• [TESTO FORNITO]
<<<<

Go down into the depths

Dopo l’istante magico in cui i miei occhi si sono aperti nel mare,
non mi è stato più possibile vedere, pensare, vivere come prima.
«Jacques-Yves Cousteau»


Mio cugino Luca  vive in Thailandia e ha la passione per la pesca subacquea. Egli propende per l’immersione in apnea cioè senza l’uso di respiratori. Questo è il suo incredibile racconto, una storia d’altri tempi, di passione e sacrificio, di attesa e insuccessi, un sogno immerso, inseguendo:

I grandi marlin del Mare di Cortez

Di Luca Esposito
Immaginate una spiaggia deserta, una striscia di sabbia bianchissima che corre a perdita d’occhio fino a scomparire laggiù, dietro a quel promontorio con la sua punta lontana. Una linea di confine immaginario a separare due distese immense, due mondi sublimi e silenziosi, due spazi infiniti gonfi di suoni: l’accidentato deserto messicano e all’orizzonte le sue colline brulle, brughiera, cactus e mezquite enormi a dominare l’immensa distesa, e dopo la spiaggia il mare blu cobalto, cavalloni tra il vento che sibila forte a imbiancare la loro cresta. Questa è la cornice che ha fatto da sfondo alla mia ennesima avventura a spasso per il globo per dare sfogo alla mia passione: la pesca nel blu ai grandi predoni. Non ero mai stato in Messico prima d’ora, anche perchè vivo nel Sud Est asiatico da quasi venti anni e qui l’oceano, i mari incontaminati non mancano certo; l’idea di una trasferta in Messico, tuttavia mi frullava in zucca già da tempo. L’occasione si presenta come al solito casualmente, con i soliti scambi di @ con la piccola comunità di pescatori del blu conosciuti negli anni. Il mio amico Josh va spesso in Messico anche perché vive a San Francisco in California e in paio d’ore di volo può arrivare.

>>>>

• [DATI FORNITI]
<<<<

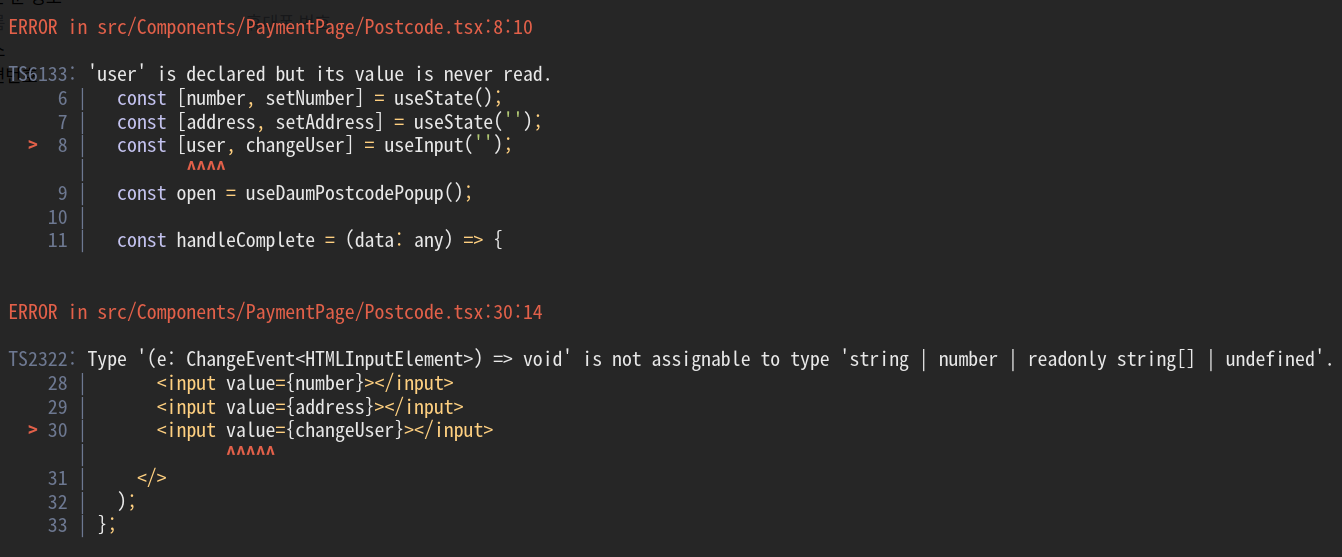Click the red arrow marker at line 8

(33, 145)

>>>>
<<<<

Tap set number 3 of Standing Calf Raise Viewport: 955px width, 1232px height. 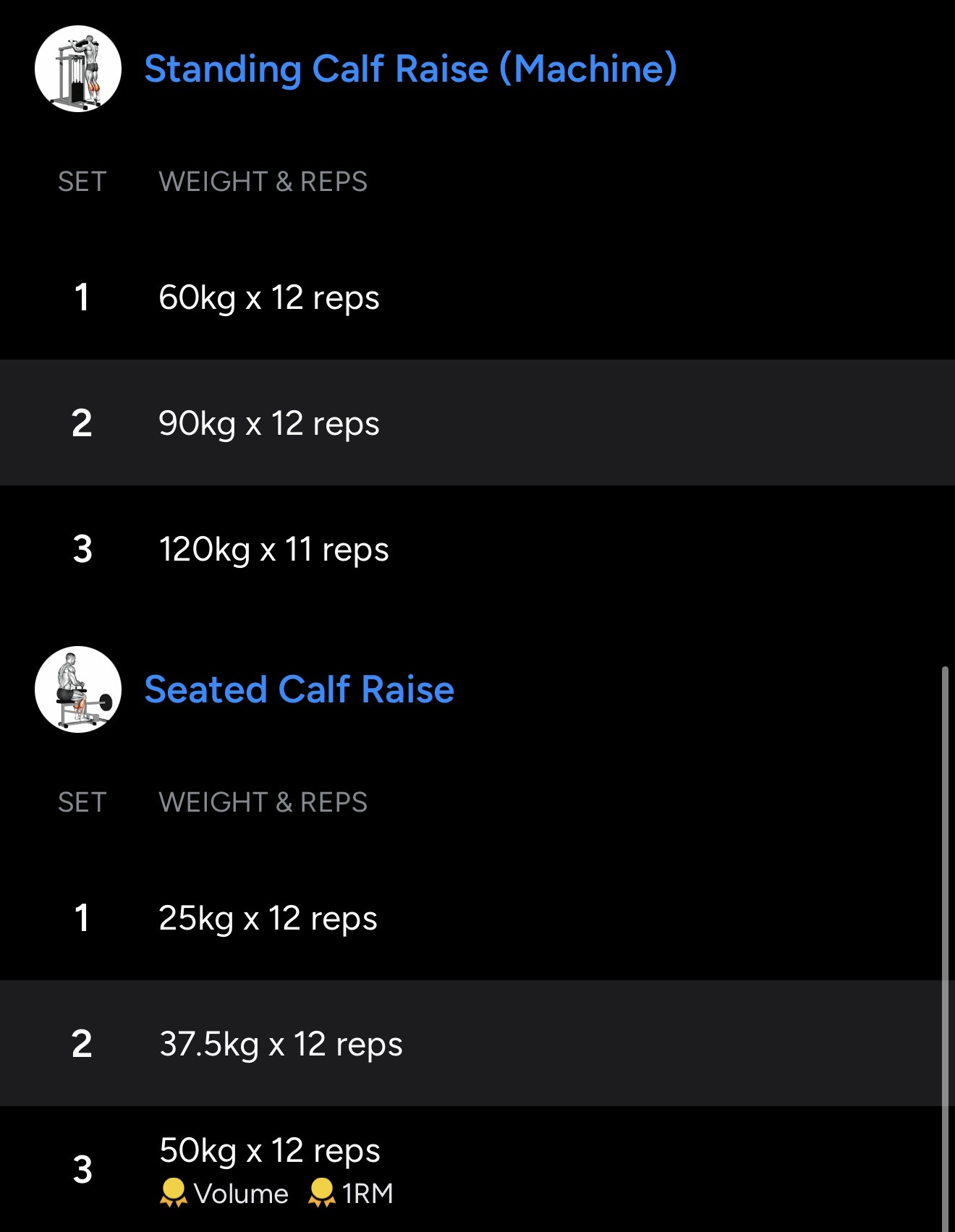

>>>>

• [CONSEGNA]
Puoi riscrivere il passo del testo fornito che parte da "Go down into" e arriva a "vivere come prima.", sostituendo "mare" con "oceano"? Le voci riportate sopra non hanno alcun ruolo in questo lavoro.

• [SOLUZIONE]
Go down into the depths

Dopo l’istante magico in cui i miei occhi si sono aperti nel oceano,
non mi è stato più possibile vedere, pensare, vivere come prima.